Problem details: The task calls for each record to be given again unchanged, minus any pictures.

Given information:
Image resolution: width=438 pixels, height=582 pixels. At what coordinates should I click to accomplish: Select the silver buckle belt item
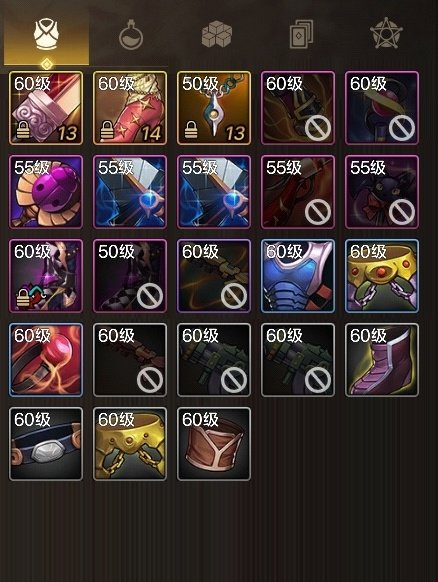click(x=46, y=444)
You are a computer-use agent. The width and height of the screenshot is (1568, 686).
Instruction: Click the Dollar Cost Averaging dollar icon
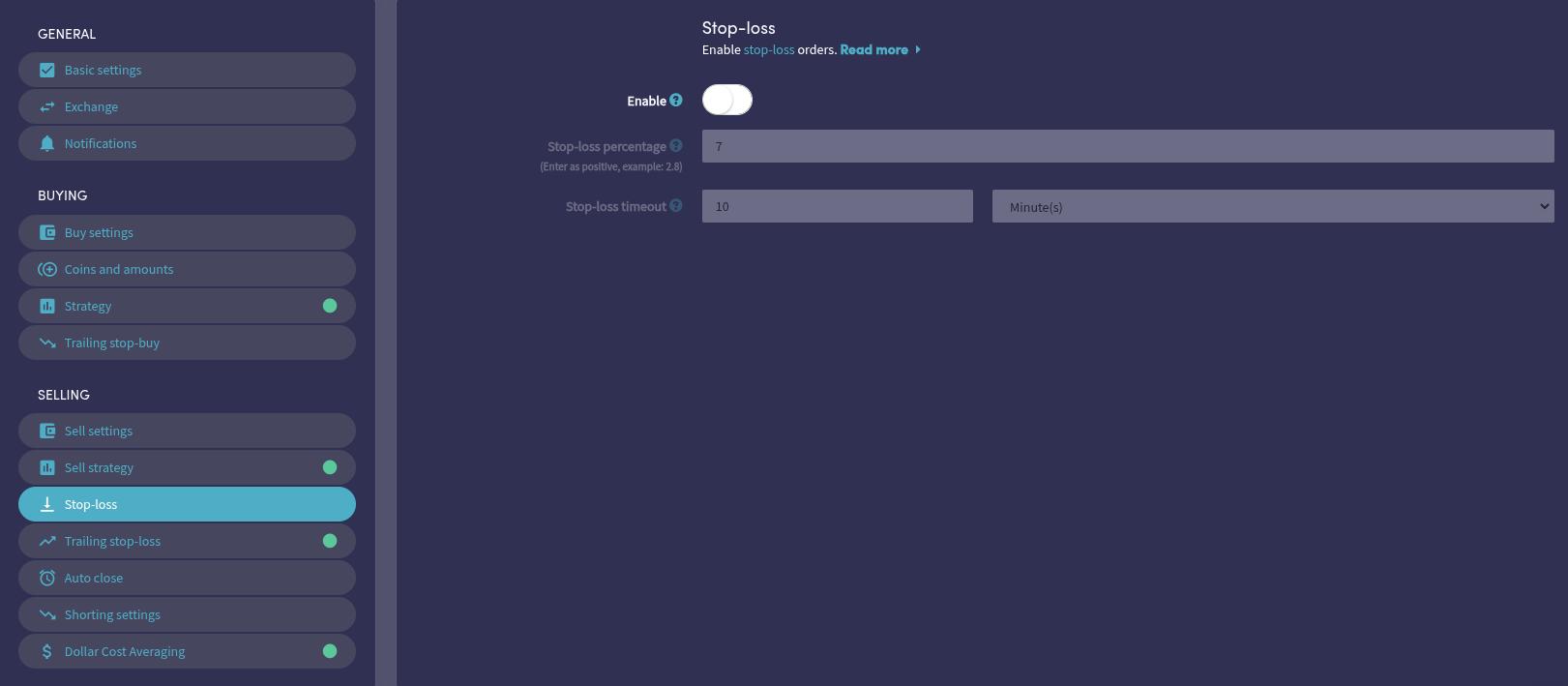46,651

Answer for the task:
Image resolution: width=438 pixels, height=582 pixels. At what coordinates should I click to accomplish: Select the silver buckle belt item
click(x=46, y=444)
You are a computer-use agent. The width and height of the screenshot is (1568, 686).
Instruction: Click the Dollar Cost Averaging dollar icon
46,651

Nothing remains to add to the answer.